Raymond James thinks that RingCentral Can Sustain 30% Growth Rate.
While there is certainly room in the marketplace for growth, I don’t think RNG can sustain that level of growth.
When they were growing that much, RNG was spending 60-plus cents on every revenue dollar on sales and marketing. Now that is down to 41-cents. It is an unsustainable spend, especially with the losses every quarter.
RNG has bet on the mid-market and enterprise business segment. Except those segments are being challenged by incumbents – Cisco and Microsoft. Hard to displace the two companies with certified brand ambassadors working within.
On the revenue growth: while they announce these huge deals (TCV = $1M) do they ever actually realize that ARR? Deployment takes time; snags happen. I don’t see a slide in the investor presentation about actual realized revenue as opposed to suspected.
Also, if Enterprise Connect is any indicator, UCaaS will be steam-rolled by CPaaS and an app marketplace on one side and CCaaS on the other.
Other Factors:
Zoom is going public. How will that affect the marketplace? Probably not at all once the stakeholders cash out. I have a bleak view of sales aggression post-IPO.
Avaya is for sale. Rich Tehrani thinks it is because Avaya ignored the changes in the marketplace for too long.
They call that shift the Digital Transformation. It is a struggle to sell cloud services to premise minded buyers. This is the struggle most of UC is facing.
When you tell a business owner that the MRC is going to be $500 per month and he doesn’t own anything, he balks. That is a tough hurdle to jump.
The Other Three
8×8 and Vonage weren’t up to the task of fighting Ring in 2018. Buying companies, re-organizing, playing musical chairs in the C Suite were all distractions last year. Now in 2019, it will look more like the Elite 8 – a little March Madness.
I thought it would be a 4 way rumble with Nextiva as all 4 are platform companies more than UCaaS shops.

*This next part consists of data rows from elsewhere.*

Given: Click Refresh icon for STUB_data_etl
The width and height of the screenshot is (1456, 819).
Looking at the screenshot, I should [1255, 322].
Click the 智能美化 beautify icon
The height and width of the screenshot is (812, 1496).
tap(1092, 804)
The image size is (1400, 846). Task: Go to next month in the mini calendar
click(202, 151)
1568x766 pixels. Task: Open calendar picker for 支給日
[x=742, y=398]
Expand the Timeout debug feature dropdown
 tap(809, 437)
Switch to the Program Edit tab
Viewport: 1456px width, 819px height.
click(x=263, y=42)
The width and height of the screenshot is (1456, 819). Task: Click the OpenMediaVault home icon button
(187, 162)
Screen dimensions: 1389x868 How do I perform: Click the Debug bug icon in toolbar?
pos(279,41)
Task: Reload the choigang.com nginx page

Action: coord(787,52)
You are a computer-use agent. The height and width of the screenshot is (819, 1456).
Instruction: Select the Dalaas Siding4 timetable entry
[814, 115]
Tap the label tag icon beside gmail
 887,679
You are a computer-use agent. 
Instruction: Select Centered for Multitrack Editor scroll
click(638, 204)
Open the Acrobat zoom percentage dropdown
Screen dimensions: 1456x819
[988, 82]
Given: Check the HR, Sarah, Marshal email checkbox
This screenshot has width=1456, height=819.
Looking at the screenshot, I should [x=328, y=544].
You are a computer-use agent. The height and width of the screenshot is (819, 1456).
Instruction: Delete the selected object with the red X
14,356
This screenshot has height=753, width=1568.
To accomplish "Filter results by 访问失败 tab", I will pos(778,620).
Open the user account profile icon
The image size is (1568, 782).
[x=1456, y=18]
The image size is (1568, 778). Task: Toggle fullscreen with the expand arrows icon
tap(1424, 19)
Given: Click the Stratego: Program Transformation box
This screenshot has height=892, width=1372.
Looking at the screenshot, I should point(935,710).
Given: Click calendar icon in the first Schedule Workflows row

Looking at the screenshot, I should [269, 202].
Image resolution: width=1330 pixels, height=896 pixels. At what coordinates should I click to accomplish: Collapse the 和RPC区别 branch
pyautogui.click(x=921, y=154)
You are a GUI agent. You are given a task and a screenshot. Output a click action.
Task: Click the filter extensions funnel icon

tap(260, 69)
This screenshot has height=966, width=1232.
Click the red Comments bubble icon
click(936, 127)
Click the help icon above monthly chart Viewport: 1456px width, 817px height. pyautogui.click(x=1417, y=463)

However, rumor is that Nextiva is looking at a sale, so down to 3.
Branding Gone Wrong
Another obstacle for the sector is the inane naming. 8×8 has an X platform. Well that is a server line from IBM/Lenovo. Not good SEO.
InContact renames as CX-One which is similar to BSFT One.
And Vonage launches CX Cloud Express. Some marketing firm got paid a lot of money to miss it by that much. I mean you all have similar features and functions but now you are looking to name it the same.

BTW, the channel go to market strategy at RNG that they discuss at CRN is the same at 8×8 and Vonage.
SIDE NOTE:
I would suggest that this move (Vonage brings number programmability to its business service) is probably the strongest move for a majority of the marketplace (1-100 employees). CPaaS for the win.